The Vertex 3 in that test is a good example of the performance with the 'good working' firmware that you should run now. When the new fixed version 5 firmware is released the performance will be 10 to 15% faster than the V3 240GB numbers shown in that chart.


----------



## nleksan (Jun 2, 2012)

I just was in the exact same situation: Force GT or Samsung 830... (also considered Corsair Performance Pro). 

I ended up going with the Samsung, 256GB for $209 (it just doesn't have the "desktop upgrade kit, but it's for a brand new build so I didn't need any of it). At that price, as well as extraordinarily favorable reviews every place I looked, it was a no Brainer! 

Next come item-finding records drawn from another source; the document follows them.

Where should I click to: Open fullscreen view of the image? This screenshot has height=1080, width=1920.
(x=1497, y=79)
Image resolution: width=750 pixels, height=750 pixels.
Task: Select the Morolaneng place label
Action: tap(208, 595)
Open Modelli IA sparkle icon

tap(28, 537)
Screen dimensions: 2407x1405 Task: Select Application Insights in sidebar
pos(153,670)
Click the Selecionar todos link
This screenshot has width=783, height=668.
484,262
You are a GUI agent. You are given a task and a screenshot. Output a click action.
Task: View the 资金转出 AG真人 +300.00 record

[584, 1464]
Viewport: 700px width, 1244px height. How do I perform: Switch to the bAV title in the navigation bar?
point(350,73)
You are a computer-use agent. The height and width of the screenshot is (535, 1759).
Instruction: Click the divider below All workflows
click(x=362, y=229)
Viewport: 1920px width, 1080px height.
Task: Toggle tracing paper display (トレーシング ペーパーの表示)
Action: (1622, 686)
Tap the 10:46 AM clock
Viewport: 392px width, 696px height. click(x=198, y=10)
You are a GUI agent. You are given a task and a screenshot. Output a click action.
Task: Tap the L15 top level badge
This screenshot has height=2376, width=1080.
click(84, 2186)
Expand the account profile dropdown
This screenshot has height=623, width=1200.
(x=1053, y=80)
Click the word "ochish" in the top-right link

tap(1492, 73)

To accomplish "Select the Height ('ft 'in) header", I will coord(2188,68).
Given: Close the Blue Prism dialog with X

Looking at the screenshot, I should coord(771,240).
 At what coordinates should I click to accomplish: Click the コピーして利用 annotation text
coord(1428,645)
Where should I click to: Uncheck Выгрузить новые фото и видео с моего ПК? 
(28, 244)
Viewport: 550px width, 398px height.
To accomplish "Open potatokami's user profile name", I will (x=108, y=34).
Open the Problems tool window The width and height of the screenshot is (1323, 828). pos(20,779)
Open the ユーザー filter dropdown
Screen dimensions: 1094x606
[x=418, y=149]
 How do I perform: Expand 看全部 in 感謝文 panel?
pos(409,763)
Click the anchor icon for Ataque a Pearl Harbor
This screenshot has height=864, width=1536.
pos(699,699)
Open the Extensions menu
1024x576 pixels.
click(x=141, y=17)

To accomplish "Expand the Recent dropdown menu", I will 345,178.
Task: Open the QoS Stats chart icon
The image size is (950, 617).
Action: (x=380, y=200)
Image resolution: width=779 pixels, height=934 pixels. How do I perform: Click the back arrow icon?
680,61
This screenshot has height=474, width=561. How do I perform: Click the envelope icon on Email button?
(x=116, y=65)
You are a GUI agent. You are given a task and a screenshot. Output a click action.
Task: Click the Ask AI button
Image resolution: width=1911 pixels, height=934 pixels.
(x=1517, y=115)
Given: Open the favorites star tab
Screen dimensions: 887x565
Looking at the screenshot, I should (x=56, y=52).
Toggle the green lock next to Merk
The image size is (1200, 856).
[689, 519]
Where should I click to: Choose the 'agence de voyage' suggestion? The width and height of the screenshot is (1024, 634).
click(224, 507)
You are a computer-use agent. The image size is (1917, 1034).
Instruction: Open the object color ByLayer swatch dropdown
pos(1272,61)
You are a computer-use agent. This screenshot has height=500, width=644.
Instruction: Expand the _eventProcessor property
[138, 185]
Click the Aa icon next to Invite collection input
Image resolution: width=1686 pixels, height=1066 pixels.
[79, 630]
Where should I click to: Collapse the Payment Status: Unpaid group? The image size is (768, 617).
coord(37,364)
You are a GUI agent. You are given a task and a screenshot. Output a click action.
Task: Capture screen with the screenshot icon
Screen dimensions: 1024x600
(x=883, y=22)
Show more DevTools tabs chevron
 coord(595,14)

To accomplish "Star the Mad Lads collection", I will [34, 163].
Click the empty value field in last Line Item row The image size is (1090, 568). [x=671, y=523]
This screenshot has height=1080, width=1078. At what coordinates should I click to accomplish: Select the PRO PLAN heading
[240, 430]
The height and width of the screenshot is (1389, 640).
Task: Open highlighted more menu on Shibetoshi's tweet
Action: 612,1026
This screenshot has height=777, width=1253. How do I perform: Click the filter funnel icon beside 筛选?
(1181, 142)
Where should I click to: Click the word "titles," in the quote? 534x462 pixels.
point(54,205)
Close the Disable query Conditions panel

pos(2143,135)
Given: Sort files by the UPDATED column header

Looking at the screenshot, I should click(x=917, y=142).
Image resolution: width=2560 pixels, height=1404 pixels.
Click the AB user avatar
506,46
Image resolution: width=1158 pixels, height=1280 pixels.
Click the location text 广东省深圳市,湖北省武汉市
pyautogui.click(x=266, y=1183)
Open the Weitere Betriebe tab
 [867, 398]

I do love the ForceGT, and had I not seen the deal on the samsung, I would have grabbed one... But now I have 256GB, not 120, and when I grab a 2nd one down the line, RAID0 will be pure awesomeness with 512GB storage and 1GB/sec read/write 
The ForceGT is slightly faster with small files, but the Samsung is faster overall due to having one of (for a while, THE) fastest write speeds. Add to that the fact that it holds the record (at least everywhere I looked) for the most consistent performance regardless of capacity/wear/etc (+/-1MBs at most) which was the last thing I needed to see before I was sold on it! 

I don't think you can go wrong with either, but do buy the biggest you can afford, as it will perform better AND last longer (peak performance). Then, save up and buy a 2nd one for RAID! I don't think ANYONE can tell a difference between various SSDs once you have two in RAID0... It's simply too fast! 

Also, if you buy a Samsung 830 at Newegg they have a 'bundle' deal with Seagate Barracuda 2TB and 3TB drives where you get $50/off the top... I am not a fan of Seagate (WD RE4, Cav Black, or Velociraptor please!) but the 3TB model is extremely fast according to benchmarks... 2nd/3rd on many, only behind Velociraptor 1TB (although I would sacrifice the storage benefit for the reliability of the latter). 

Good luck!


----------



## manofthem (Jun 2, 2012)

nleksan said:


> I ended up going with the Samsung, 256GB for $209 (it just doesn't have the "desktop upgrade kit, but it's for a brand new build so I didn't need any of it). At that price, as well as extraordinarily favorable reviews every place I looked, it was a no Brainer!



Wow, that is a solid deal, $40 cheaper than the one I just got!


----------



## nleksan (Jun 3, 2012)

I couldn't believe the price myself! I was planning on the Corsair ForceGT 120GB, but for the money, the 830 not only performed better, I was able to get a drive more than 2x larger and with a proprietary controller... Of course, now two days later, the 240GB Corsair ForceGT is on sale for $200!


----------



## Maban (Jun 3, 2012)

OP went with the SanDisk if any of y'all are wondering.


----------